Kingsland Minerals Limited heeft aangekondigd dat alle analyseresultaten van het eerste boorprogramma op het Cleo Uranium Project zijn ontvangen. Een totaal van 30 gaten met 3.228 meter aan Reverse Circulation (RC) boringen en 450 meter aan diamant kernboringen is voltooid. De boorinstallaties zijn gedemobiliseerd en de rehabilitatiewerkzaamheden zijn goed gevorderd.

De boorcampagne heeft haar doelstellingen bereikt: bevestiging van historische boorsplitsingen, aanvullende informatie en gegevens voor een meer gedetailleerde geologische interpretatie en uitbreiding van de bekende mineralisatie langs de lijn en op diepte. Met de voltooiing van het eerste boorprogramma van Kingsland Minerals en de ontvangst van alle analyses van de recente boringen is een begin gemaakt met de herinterpretatie van de geologie en de geologische controle van de uraniummineralen. Dit is een voorbode van de planning van aanvullende boringen volgend jaar die leiden tot een schatting van de minerale reserves later in 2023.

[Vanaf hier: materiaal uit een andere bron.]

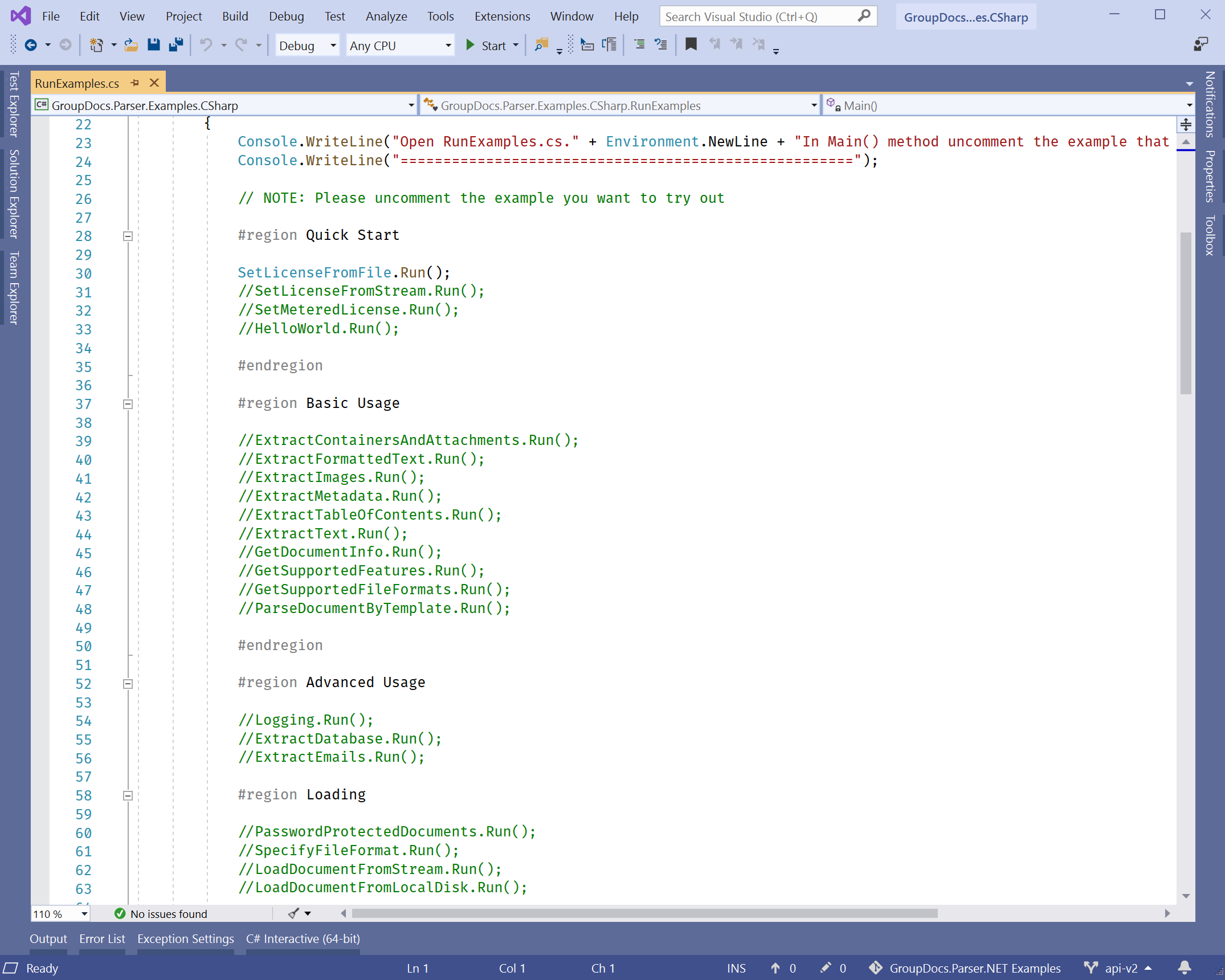Click the Save All toolbar icon
This screenshot has width=1225, height=980.
(x=176, y=45)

Tabel 1 geeft een overzicht van belangrijke boorinsnijdingen uit de recente KNG-boringen en historische boringen. Kenmerkend voor deze boringen zijn de brede zones van mineralisatie met daarbinnen zones met een hogere kwaliteit. De door Kingsland uitgevoerde diamantboringen tonen aan dat de uraniumsneden van hogere kwaliteit over het algemeen worden bepaald door de positie en mogelijk de oriëntatie van granietintrusies.

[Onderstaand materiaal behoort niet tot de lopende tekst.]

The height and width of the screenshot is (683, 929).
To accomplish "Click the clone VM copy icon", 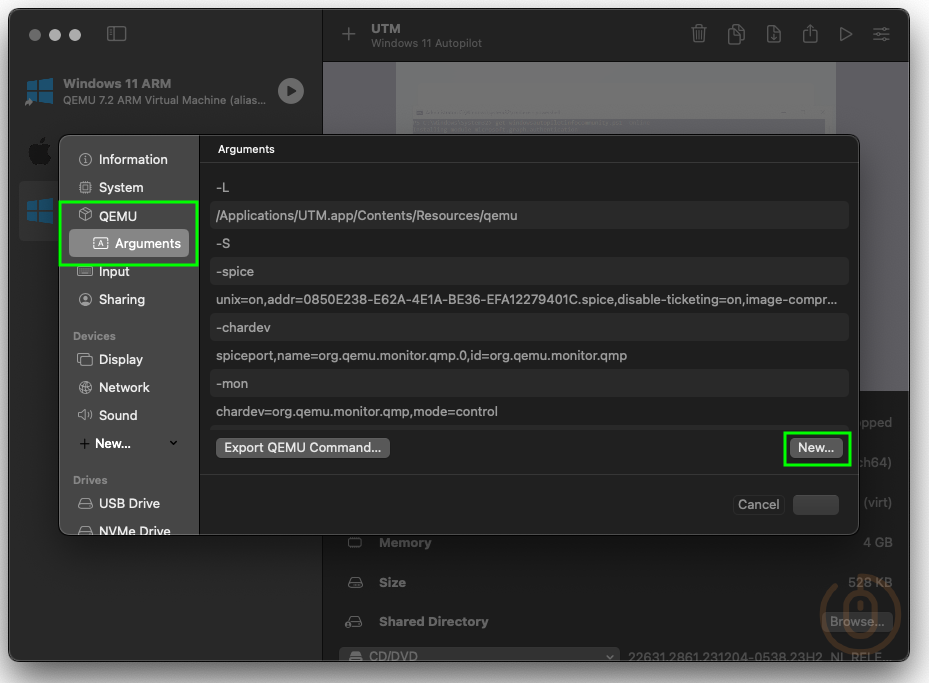I will (x=736, y=34).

Het contact tussen de sedimentaire Masson Formatie en het Cullen Graniet-badoliet vormt een oostelijk contact dat de uraniummineralisatie beperkt. Bij Cleo bestaat de Masson Formatie over het algemeen uit een reeks grafietachtige, schistose sedimenten. Deze grafitische sedimenten zijn geintrudeerd door een reeks latere felsische/granitische dijken die in breedte variëren van centimeters tot enkele meters.

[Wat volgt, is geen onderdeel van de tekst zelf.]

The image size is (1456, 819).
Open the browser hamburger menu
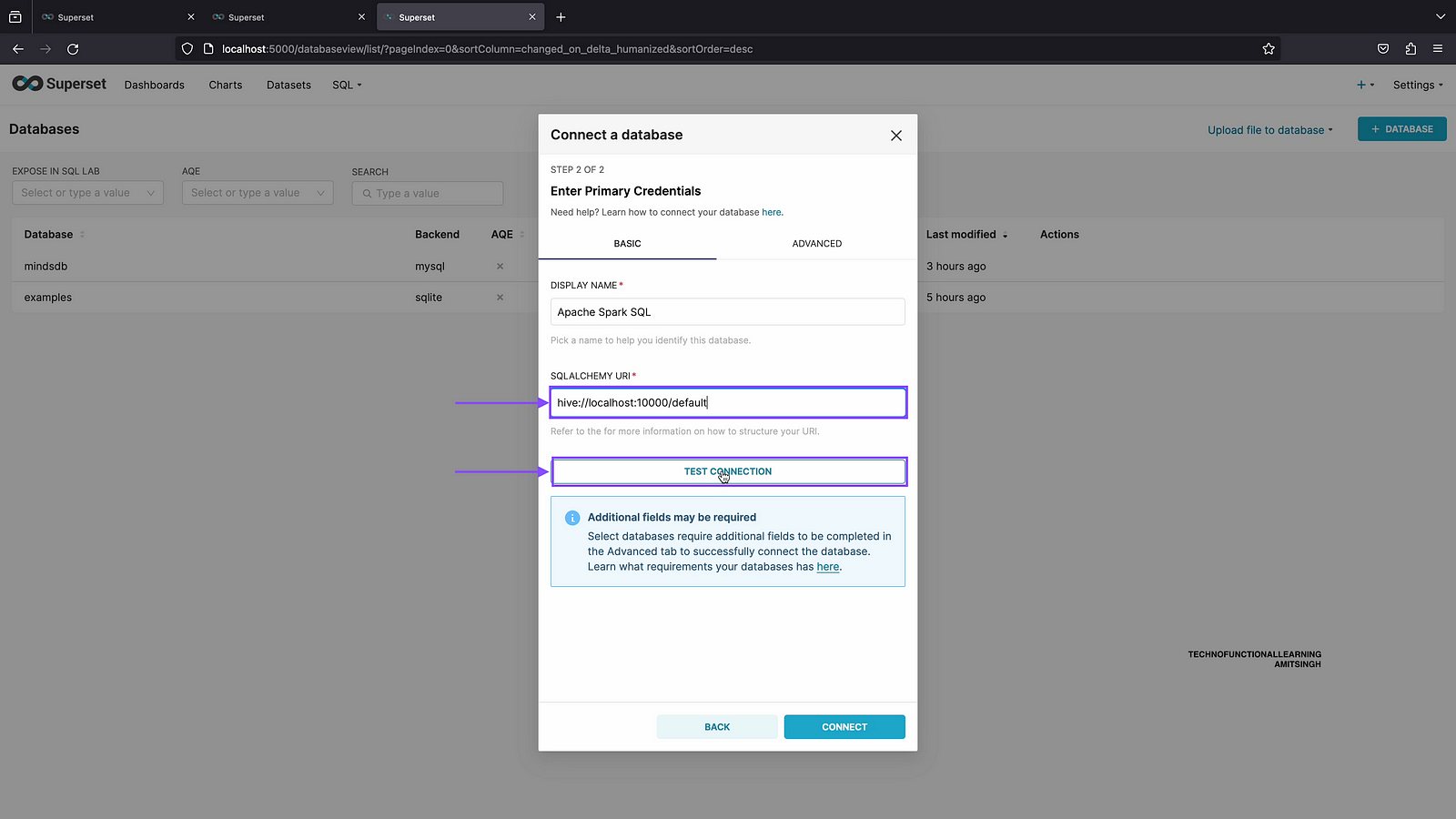point(1438,49)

Er lijken verschillende intrusies te zijn geweest, die te onderscheiden zijn in korrelgrootte, mineralogie en oriëntatie. Er is een reeks intrusies rond 113m tot 115m en vervolgens van 124m tot 127m. Op de kern zijn metermarkeringen aangebracht.

Er is ook een intrusief in bak 9 vanaf 132,6 m. Significante mineralisatie wordt over het algemeen begrensd door deze intrusies, waarbij de hoogwaardiger mineralisatie zich in de grafietschisten bevindt. In dit interval werd 29.197 ppm UO of 2,92% gevonden.

Binnen het roodgekleurde interval bevinden zich verschillende gebieden met zeer donkere mineralisatie. In dit handmonster is vastgesteld dat dit waarschijnlijk Uraniniet (UO) is. Uraniniet, ook bekend als pekblende, is een belangrijk uraniumerts.

Het rood-oranje materiaal is waarschijnlijk verschillende verweringsproducten van uraniniet met andere uraniumoxiden. In sommige intrusies wordt ook hoogwaardiger erts gevonden.